Open AD Administrative Center and go to Dynamic Access Control, where you open Claim Types. Now add all Properties you wish to use for filtering and grouping all of your Employees.
Claims will be used to give permissions. For our example, we add Department and Company.
(2) Define Resource Properties.
Still in AD Administrative Center, select Resource Properties in the left navigation tree. There appears a list of available Properties that can be enabled for use. For our example, enable Confidentiality and right-click on it to edit the properties. At the bottom, there’s a dialog to add Suggested Values. Hit “add” and create a additional “Top Secret” Entry with Value “4000” (just greater than the highest).
(3) Configure a Recource Property List.
There’s already a default configured “Global Resource Property List” that contains the most of the default available values. Just ensure the “Confidentiality” Property is listed here.
(4) Create a Central Access Rule.
File System Permissions are no longer configured on the file server itself, the cool thins is they’re now configured central and maintained general. So we don’t define a access policy for Folder XY and make decisions about recursion like done in past. What we do now is to define what kind of data can be accessed by what type of user.
For our example, we create this rule: Objects classified as “Top Secret” can only be accessed by users that are members of Department “Agents” and work for Company “Investigate&Co”. This Rule looks like this:
(5) Create a Central Access Policy.
A policy is a collection of all or many Central Access Rules. You assign a policy to a file server.

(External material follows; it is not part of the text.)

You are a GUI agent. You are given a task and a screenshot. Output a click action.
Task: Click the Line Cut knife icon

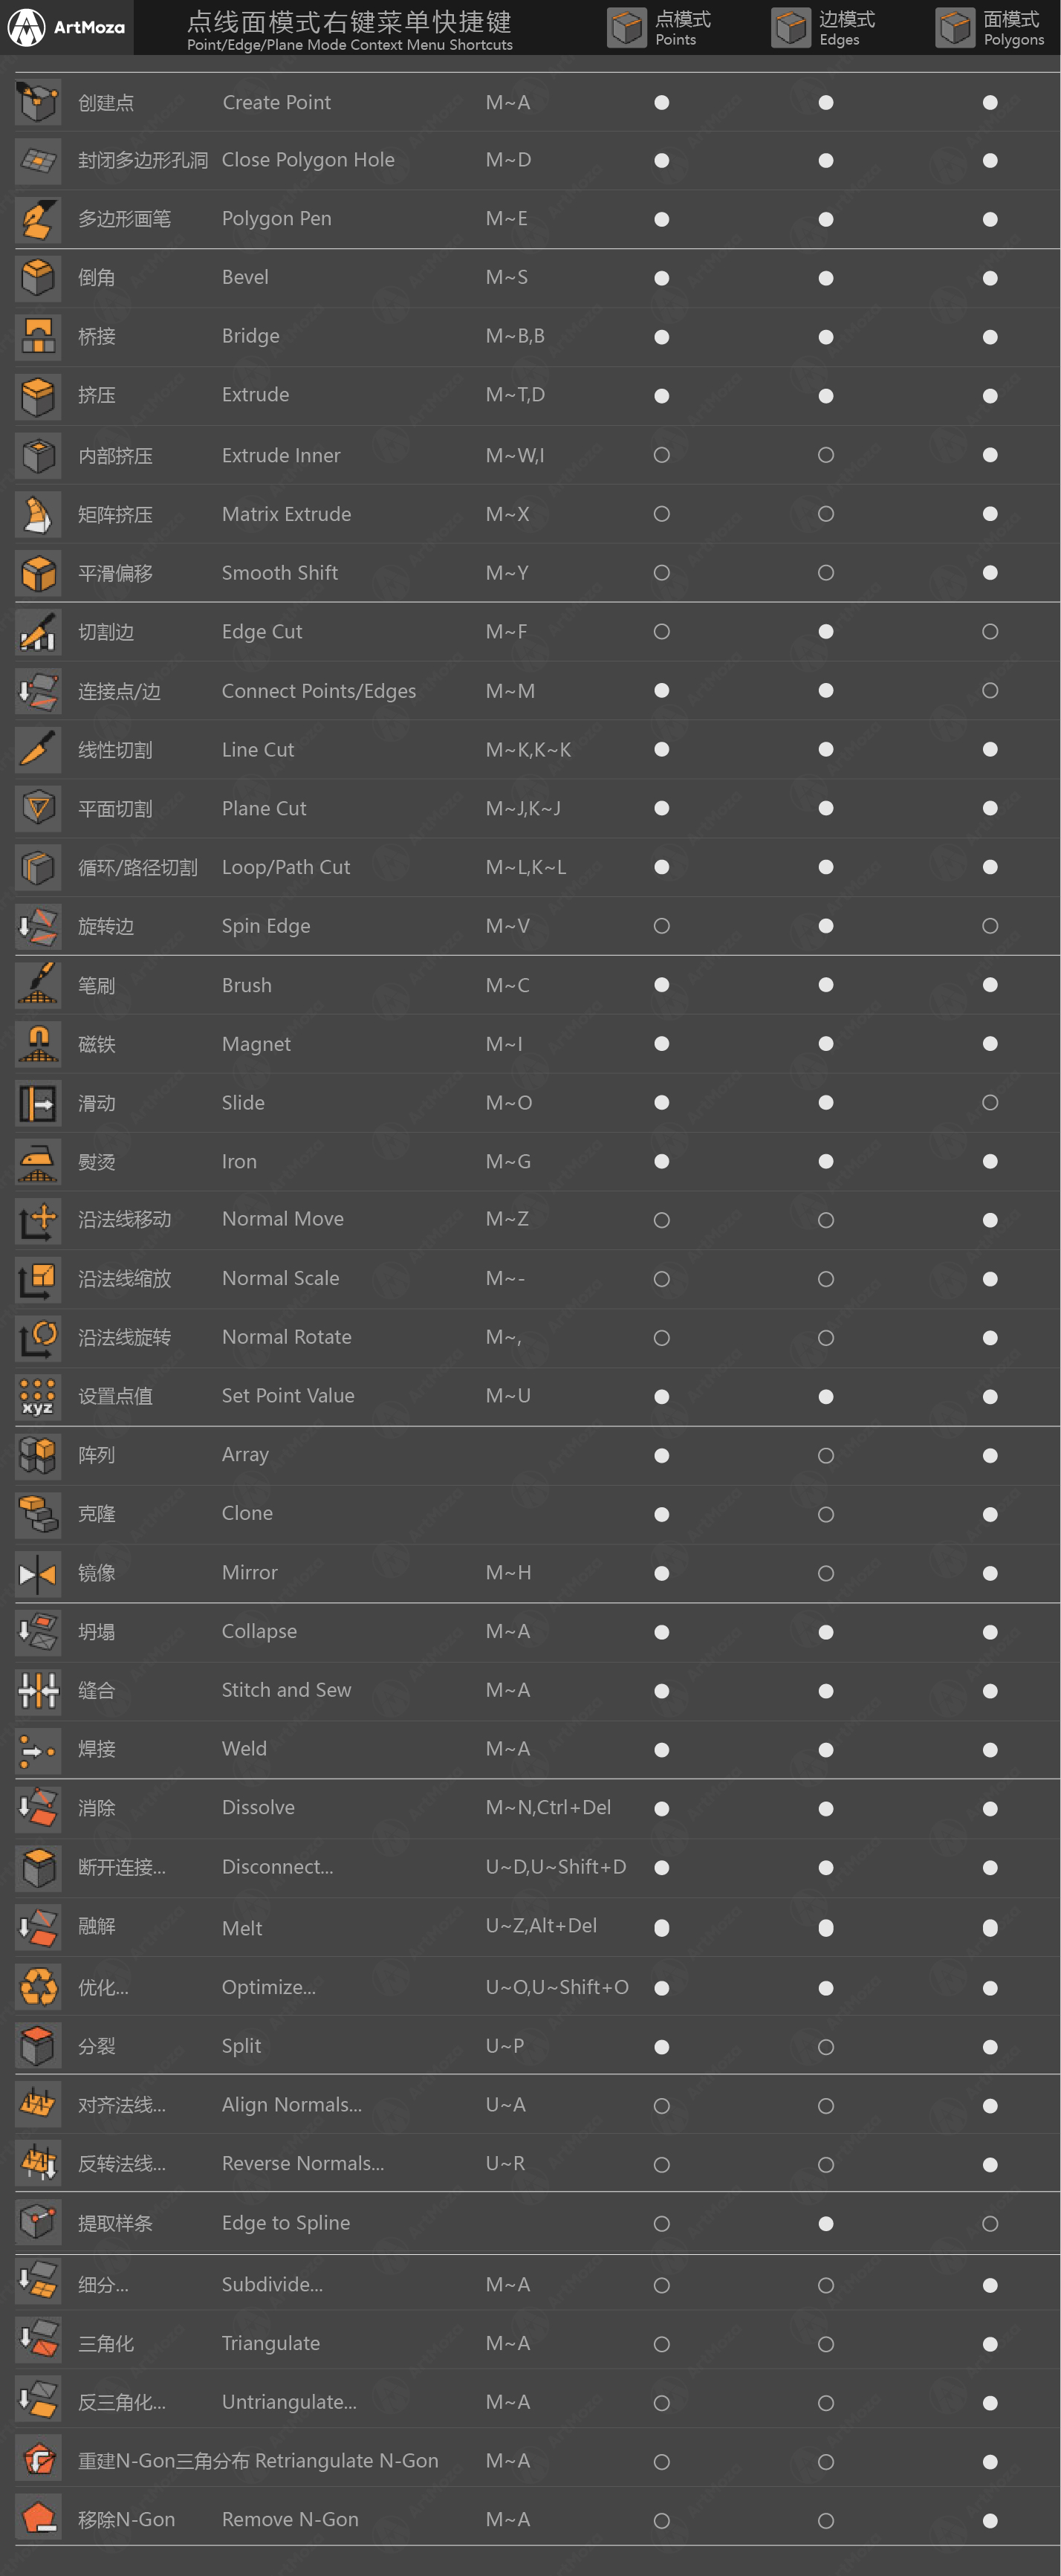[38, 750]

With this functionality, you can define multiple and/or different policies for different servers.
(6) Configure Kerberos and KDC to support claims and Kerberos armoring.

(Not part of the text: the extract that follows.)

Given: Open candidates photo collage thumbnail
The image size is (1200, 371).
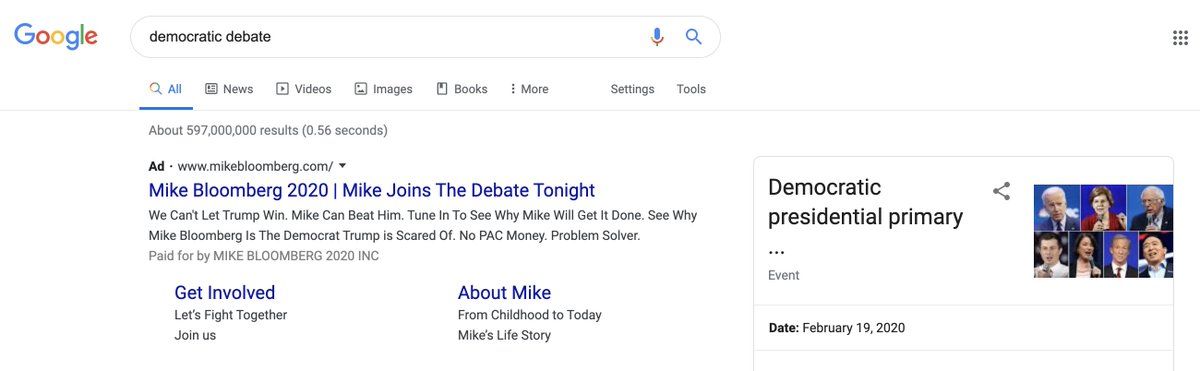Looking at the screenshot, I should click(1103, 231).
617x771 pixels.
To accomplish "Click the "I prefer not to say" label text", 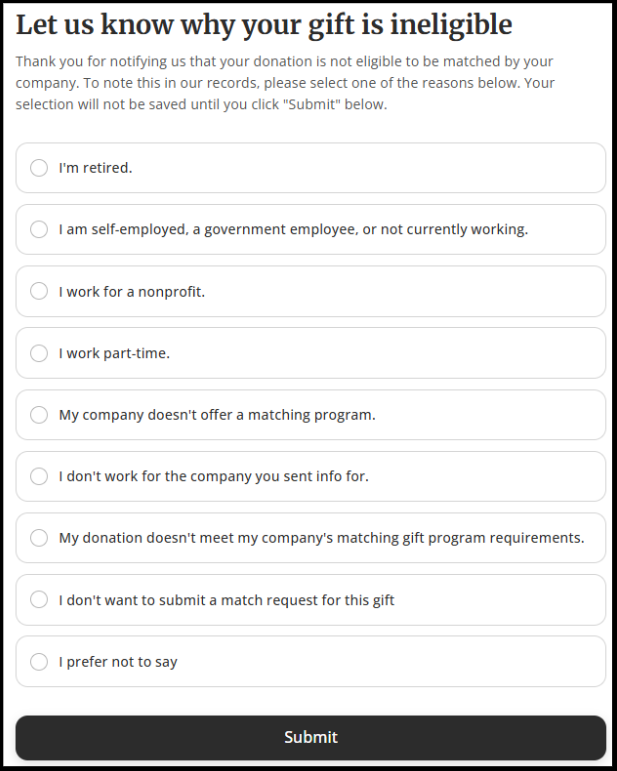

Edit the Default Domain Controller Policy to enable the following Kerberos and KDC setting.
…and for Kerberos too…
(the difference betweek this two pictures is the selection of KDC and Kerberos in the left tree)
(7) Assign the Policy to the Fileserver.
Create a GPO either on root and use security filtering or link it directly to a OU that only contains the file server(s). This OU gets the following settings.

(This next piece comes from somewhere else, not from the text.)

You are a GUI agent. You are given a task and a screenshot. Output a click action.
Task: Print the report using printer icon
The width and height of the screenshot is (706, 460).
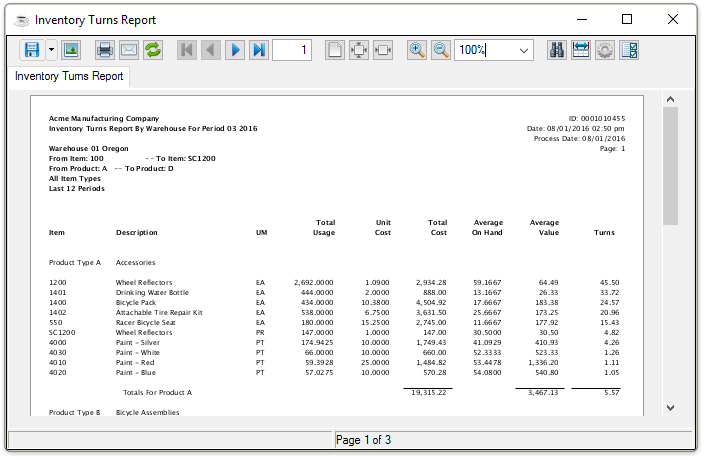click(x=105, y=50)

Under Computer Configuration/Windows Settings/Security Settings/File System, there’s a “Central Access Policy” Setting where you can define the DAC Policy we just created.
(8) Setup Fileserver, Verify Permissions.
Your file server needs the “File Server” role and “File Server Resource Manager” (FSRM) being installed to have the classification tab enabled on folders. Using “gpudate /force”, we ensure the new policy gets downloaded.
To verify our example rule is running, I created a folder called “Obama” and set the Confidentiality manually to “Top Secret”.
This isn’t the way you will set the properties on your data (mind the huge effort to do this on big filers). In production, you create rules in FSRM to automatically classify data based on rules. But this is another story.
So after classifying my folder, let’s use old good known “Effective Access” Tab in the Advanced Security Settings of the Folder to verify access of my User “Agent007” who’s in Department “Agents” and works for Company “Investigate&Co” and for JuniorAgent123 who’s in Department “Junior Agents”.
Folder NTFS Security Settings:
Effective Permissions for Agent007:
Effective Permissions for JuniorAgent123:
NTFS permissions gives the basic permissions for the users on objects and the DAC is used to restrict access by classification rules on top of it.
(9) Using File Classification Infrastructure of FSRM
If you open FSRM under the “Classification Management” tree, you see our enabled “Confidentiality” Property for Objects in here als “Global” Scope Property.
The Classification Rules tree is empty by default, you can create Rules here to classify files and folders. For example, a rule could classify files by scanning their content for credit card numbers and assign them the classification “Financial Data”. To get some examples and templates, there’s a downloadable package from Microsoft:
This Solution Accelerator is designed to help enable an organization to identify, classify, and protect data on their file servers. The out-of-the-box classification and rule examples help organizations build and deploy their policies to protect critical information on the file servers in their environment.